◆ Goal 1
In the entries below, reproduce word for word the lines starting with the line that contains "Image resolution: width=1024 pixels, height=568" and going on through the line that contains "point(741,613)".

◆ Excerpt

========================================================================

Since a volume of the pot lid 12 is large and the pot lid 12 is only rotatably connected to the pot body at the rotation axis of the pot lid 12, the pot lid 12 is easily inclined. To this end, as illustrated in FIG. 7, the upper lid 1 further includes a plurality of balance units 10b mounted at the lid body 11. The plurality of balance units 10b are connected to the pot lid 12 and arranged at intervals in the circumferential direction of the pot lid 12.

In this way, when the pot lid 12 is inclined, the balance unit 10b of the pot lid 12 close to the lid body 11 is compressed to generate a thrust, and a part of the pot lid 12 away from the lid body 11 is pulled to generate a pulling force, in such a manner that the pot lid 12 can be adjusted to a relatively horizontal position, and thus problems such as hanging pots and sucking pots are avoided. The balance unit 10b may adjust the pot lid 12 by an elastic force, or the balance unit 10b may adjust the pot lid 12 by a magnetic force, and the present disclosure is not limited in the regard.

In some embodiments of the present disclosure, as illustrated in FIG. 2, the upper lid 1 further includes a handle assembly 10c mounted at an end of the transmission member 13 away from the driven member 14. In this way, the user can drive the transmission member 13 to move through the handle assembly 10c, which facilitates user's operation of the cooking appliance.

The handle assembly 10c may be in many shapes. The handle assembly 10c may be in an arched shape, or in a β€œ7” shape, or in other shapes that are convenient for the user to be grasped, and the present disclosure is not limited in this regard. Many ways to mount the handle assembly 10c at the transmission member 13 are available. The handle assembly 10c may be integrally formed with the transmission member 13. The handle assembly 10c may be mounted at the transmission member 13 through a threaded connection. The handle assembly 10c may be mounted at the transmission member 13 in a snap-fit manner. The mounting manners of the handle assembly 10 will not be listed here. In an exemplary embodiment, the handle assembly 10c is detachably connected to the transmission member 13. When the handle assembly 10c or the transmission member 13 is damaged, only the corresponding component needs to be replaced. Therefore, a maintenance cost is reduced in a later period.

As illustrated in FIG. 8, in some embodiments of the present disclosure, in combination with the above, the driven member 14 has a receiving groove 142 formed in the driven member 14, and the pot lid 12 has a pressure relief port 121 formed at the center of the pot lid 12. In a case where the pressure relief port 121 is in communication with the receiving groove 142, an exhaust channel 11c is formed in the handle assembly 10c and in communication with the exhaust valve 17, and an exhaust port of the exhaust channel 11c is formed at a side surface of the handle assembly 10c. That is, in the present disclosure, by forming the exhaust port at the side surface of the handle assembly 10c, high-temperature steam is sprayed from the pressure relief port 121 and the exhaust valve 17 at the side surface of the handle assembly 10c. In this way, the high-temperature steam can be effectively prevented from being directly exposed to hands of the user during an operation of lifting the handle assembly 10c upwards to open or close the pot lid, thereby ensuring safety of the user.

========================================================================

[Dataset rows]
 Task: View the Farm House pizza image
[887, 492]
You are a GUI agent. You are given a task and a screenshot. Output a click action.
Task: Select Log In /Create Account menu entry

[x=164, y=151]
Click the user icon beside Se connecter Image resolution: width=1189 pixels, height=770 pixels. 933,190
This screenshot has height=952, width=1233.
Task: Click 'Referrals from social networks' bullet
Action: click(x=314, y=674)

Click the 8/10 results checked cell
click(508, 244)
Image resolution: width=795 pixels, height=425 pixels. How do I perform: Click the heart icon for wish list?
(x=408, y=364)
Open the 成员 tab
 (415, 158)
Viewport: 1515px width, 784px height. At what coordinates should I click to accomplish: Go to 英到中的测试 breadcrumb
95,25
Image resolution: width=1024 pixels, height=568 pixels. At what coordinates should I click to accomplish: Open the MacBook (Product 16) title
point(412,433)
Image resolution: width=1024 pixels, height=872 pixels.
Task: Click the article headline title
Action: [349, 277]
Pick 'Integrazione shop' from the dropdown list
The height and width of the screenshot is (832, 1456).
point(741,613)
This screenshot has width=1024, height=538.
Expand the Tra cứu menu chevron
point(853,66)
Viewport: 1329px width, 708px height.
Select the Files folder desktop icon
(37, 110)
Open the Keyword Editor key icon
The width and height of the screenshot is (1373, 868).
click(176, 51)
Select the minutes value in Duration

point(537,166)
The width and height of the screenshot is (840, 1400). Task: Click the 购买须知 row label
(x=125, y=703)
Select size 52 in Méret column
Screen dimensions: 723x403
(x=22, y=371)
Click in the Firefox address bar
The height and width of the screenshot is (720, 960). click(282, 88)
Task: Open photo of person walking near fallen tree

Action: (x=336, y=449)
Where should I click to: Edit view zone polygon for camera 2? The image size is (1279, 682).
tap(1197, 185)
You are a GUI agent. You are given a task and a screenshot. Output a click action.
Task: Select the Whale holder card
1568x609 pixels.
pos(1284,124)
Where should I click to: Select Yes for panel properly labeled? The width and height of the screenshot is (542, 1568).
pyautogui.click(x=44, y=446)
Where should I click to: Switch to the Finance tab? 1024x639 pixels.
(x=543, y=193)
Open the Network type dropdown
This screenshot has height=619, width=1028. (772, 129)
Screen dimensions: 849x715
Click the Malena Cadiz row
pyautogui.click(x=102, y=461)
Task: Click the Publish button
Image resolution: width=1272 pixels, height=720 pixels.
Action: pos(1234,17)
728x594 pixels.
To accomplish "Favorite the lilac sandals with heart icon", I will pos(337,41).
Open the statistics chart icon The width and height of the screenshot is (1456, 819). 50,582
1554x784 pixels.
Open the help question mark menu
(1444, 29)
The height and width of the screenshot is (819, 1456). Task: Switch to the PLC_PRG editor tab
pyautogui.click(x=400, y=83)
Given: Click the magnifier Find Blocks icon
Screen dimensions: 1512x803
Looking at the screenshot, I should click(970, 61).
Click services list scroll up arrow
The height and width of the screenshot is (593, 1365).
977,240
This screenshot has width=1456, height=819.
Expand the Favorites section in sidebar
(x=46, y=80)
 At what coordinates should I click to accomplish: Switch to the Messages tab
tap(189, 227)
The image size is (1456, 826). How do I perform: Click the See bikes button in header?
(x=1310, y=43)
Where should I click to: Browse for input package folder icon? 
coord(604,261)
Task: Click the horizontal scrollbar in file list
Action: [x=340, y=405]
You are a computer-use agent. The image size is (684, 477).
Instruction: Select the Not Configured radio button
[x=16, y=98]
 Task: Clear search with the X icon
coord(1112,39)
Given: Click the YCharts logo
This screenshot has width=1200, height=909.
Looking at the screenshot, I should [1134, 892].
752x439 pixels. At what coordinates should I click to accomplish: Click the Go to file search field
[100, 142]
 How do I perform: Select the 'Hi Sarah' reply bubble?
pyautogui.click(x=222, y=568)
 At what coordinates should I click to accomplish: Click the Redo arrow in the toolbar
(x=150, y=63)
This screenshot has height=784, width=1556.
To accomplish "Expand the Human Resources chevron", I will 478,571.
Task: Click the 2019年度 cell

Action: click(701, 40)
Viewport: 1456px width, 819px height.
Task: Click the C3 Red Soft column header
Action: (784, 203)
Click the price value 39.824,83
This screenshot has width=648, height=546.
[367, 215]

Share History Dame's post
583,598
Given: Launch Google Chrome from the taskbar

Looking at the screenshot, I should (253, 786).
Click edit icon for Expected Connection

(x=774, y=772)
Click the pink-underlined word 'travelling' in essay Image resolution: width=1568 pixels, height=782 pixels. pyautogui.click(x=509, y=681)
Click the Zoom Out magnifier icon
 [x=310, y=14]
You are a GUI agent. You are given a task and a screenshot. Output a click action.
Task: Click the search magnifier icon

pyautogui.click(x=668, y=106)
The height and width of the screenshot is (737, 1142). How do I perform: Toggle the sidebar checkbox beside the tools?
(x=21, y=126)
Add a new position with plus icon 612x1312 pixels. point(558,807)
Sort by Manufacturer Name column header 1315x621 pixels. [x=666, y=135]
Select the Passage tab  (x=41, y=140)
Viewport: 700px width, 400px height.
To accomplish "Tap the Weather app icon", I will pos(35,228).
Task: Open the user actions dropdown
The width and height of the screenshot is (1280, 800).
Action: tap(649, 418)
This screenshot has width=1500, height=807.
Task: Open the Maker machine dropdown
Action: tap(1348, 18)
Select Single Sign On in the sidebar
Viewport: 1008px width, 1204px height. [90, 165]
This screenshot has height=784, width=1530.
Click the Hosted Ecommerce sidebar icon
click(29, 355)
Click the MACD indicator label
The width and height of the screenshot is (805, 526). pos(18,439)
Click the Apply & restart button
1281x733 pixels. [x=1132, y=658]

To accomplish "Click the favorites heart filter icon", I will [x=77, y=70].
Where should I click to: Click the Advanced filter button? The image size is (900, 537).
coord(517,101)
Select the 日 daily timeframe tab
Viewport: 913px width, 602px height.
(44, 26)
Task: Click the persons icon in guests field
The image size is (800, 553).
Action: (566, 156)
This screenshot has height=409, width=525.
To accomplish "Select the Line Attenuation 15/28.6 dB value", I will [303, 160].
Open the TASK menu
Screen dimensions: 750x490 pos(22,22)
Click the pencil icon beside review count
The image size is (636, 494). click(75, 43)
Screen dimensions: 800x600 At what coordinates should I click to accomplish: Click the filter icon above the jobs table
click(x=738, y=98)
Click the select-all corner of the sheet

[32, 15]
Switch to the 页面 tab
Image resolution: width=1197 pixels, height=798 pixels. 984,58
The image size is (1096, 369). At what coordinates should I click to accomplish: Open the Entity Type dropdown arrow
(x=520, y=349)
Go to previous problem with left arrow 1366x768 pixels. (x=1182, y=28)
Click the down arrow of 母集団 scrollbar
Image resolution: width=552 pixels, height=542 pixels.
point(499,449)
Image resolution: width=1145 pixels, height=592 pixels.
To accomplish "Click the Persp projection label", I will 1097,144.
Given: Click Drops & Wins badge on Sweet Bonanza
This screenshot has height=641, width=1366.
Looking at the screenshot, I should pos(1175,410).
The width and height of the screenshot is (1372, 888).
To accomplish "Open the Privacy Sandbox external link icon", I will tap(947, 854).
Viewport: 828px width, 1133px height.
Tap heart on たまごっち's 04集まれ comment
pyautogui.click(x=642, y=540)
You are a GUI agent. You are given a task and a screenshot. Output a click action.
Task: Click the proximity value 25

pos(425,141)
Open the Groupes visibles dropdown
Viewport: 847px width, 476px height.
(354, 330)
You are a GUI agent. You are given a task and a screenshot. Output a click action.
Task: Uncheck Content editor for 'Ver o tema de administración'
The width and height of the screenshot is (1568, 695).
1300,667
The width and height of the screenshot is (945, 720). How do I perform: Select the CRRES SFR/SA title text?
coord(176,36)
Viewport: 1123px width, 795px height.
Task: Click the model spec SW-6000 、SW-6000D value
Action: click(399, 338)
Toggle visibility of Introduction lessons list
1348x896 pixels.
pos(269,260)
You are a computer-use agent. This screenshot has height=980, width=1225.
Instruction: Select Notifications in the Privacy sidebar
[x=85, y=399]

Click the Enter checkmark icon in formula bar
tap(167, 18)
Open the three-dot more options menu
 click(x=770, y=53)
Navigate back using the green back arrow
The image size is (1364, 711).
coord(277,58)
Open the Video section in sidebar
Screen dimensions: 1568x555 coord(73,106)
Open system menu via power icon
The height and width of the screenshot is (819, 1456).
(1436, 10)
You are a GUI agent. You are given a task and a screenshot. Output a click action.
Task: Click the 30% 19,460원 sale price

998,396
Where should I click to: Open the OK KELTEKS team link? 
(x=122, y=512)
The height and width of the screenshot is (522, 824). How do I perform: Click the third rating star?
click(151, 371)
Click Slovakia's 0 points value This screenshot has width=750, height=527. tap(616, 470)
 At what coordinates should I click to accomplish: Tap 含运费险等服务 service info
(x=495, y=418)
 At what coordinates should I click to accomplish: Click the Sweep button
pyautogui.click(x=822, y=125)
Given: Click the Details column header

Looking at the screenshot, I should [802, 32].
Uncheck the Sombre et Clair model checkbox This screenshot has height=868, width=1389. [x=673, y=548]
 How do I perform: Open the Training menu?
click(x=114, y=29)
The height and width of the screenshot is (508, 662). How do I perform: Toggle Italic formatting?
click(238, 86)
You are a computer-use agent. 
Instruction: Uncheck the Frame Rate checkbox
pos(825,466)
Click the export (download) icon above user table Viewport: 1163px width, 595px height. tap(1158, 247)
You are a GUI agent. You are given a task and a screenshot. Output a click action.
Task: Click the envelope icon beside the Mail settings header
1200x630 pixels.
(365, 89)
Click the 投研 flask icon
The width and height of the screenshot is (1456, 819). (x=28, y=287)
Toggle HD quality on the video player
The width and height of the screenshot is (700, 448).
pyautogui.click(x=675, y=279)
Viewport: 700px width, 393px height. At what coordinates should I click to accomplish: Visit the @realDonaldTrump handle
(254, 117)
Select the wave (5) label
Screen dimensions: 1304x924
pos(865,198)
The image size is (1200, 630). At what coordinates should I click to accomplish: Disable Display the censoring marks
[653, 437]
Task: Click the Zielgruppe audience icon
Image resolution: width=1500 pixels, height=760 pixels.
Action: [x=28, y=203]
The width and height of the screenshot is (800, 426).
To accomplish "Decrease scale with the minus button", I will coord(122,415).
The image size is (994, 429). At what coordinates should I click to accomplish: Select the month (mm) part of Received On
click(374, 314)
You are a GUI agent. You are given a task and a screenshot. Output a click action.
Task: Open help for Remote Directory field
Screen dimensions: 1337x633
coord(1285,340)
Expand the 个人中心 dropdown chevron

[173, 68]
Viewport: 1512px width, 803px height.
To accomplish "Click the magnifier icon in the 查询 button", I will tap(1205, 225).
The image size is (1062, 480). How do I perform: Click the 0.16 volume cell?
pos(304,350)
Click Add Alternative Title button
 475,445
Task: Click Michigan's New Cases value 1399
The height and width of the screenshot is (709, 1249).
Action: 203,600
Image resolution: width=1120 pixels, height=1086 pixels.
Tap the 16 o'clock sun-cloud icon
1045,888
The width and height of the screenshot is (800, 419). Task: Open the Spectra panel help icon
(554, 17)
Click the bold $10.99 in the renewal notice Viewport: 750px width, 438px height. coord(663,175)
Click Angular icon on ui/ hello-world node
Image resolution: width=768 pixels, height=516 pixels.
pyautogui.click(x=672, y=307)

========================================================================

◆ Goal 2
Quote the cooking appliance excerpt above exactly, starting with "In this way, when" and going on through "in the regard.".

◆ Expected output 1
Image resolution: width=1024 pixels, height=568 pixels. At what coordinates should I click to accomplish: Open the MacBook (Product 16) title
point(412,433)
Image resolution: width=1024 pixels, height=872 pixels.
Task: Click the article headline title
Action: [349, 277]
Pick 'Integrazione shop' from the dropdown list
The height and width of the screenshot is (832, 1456).
point(741,613)

◆ Expected output 2
In this way, when the pot lid 12 is inclined, the balance unit 10b of the pot lid 12 close to the lid body 11 is compressed to generate a thrust, and a part of the pot lid 12 away from the lid body 11 is pulled to generate a pulling force, in such a manner that the pot lid 12 can be adjusted to a relatively horizontal position, and thus problems such as hanging pots and sucking pots are avoided. The balance unit 10b may adjust the pot lid 12 by an elastic force, or the balance unit 10b may adjust the pot lid 12 by a magnetic force, and the present disclosure is not limited in the regard.